** TASK STATEMENT **
Copy the stretch of the listing from the line containing "Task: Click Brazil's 0-6 match record" through the line containing "Action: coord(490,252)", replacing "match" with "game" and keeping everything else the same. Leave the pictures out.

** DATA SECTION **
++++++++

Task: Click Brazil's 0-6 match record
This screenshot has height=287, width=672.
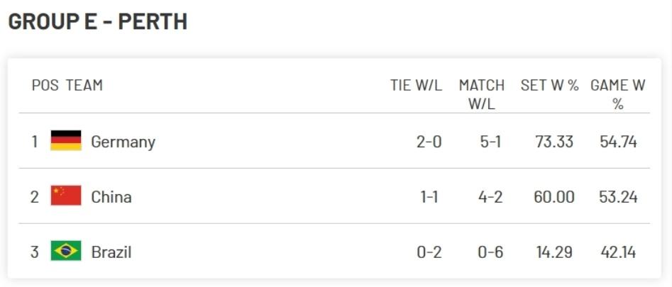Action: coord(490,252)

++++++++

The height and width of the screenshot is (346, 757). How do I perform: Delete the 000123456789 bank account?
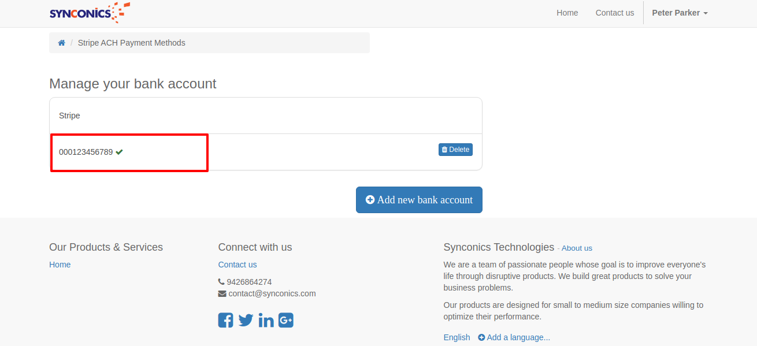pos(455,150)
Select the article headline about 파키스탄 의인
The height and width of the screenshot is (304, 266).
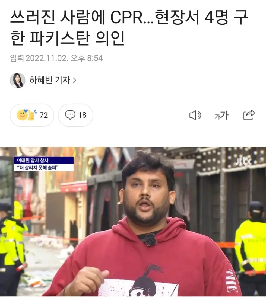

++++++++

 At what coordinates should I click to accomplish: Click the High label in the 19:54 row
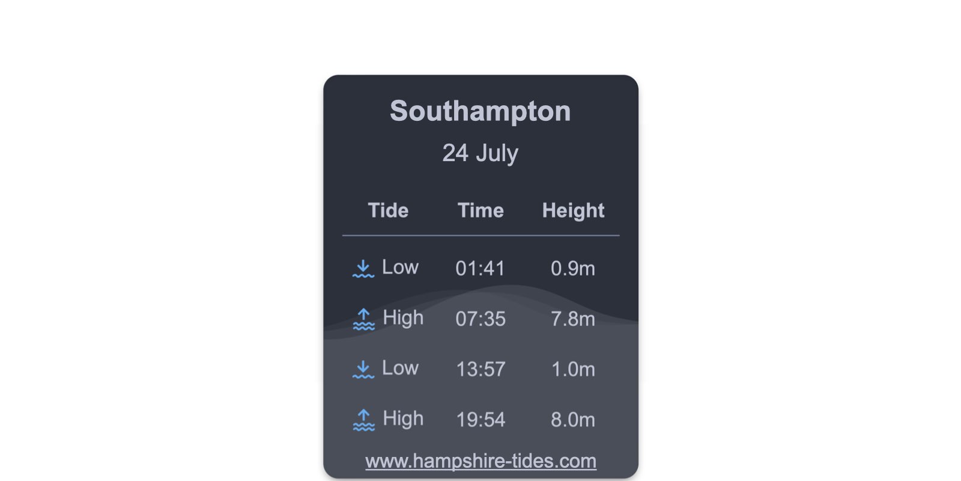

++++++++

** TASK RESPONSE **
Task: Click Brazil's 0-6 game record
This screenshot has height=287, width=672.
Action: coord(490,252)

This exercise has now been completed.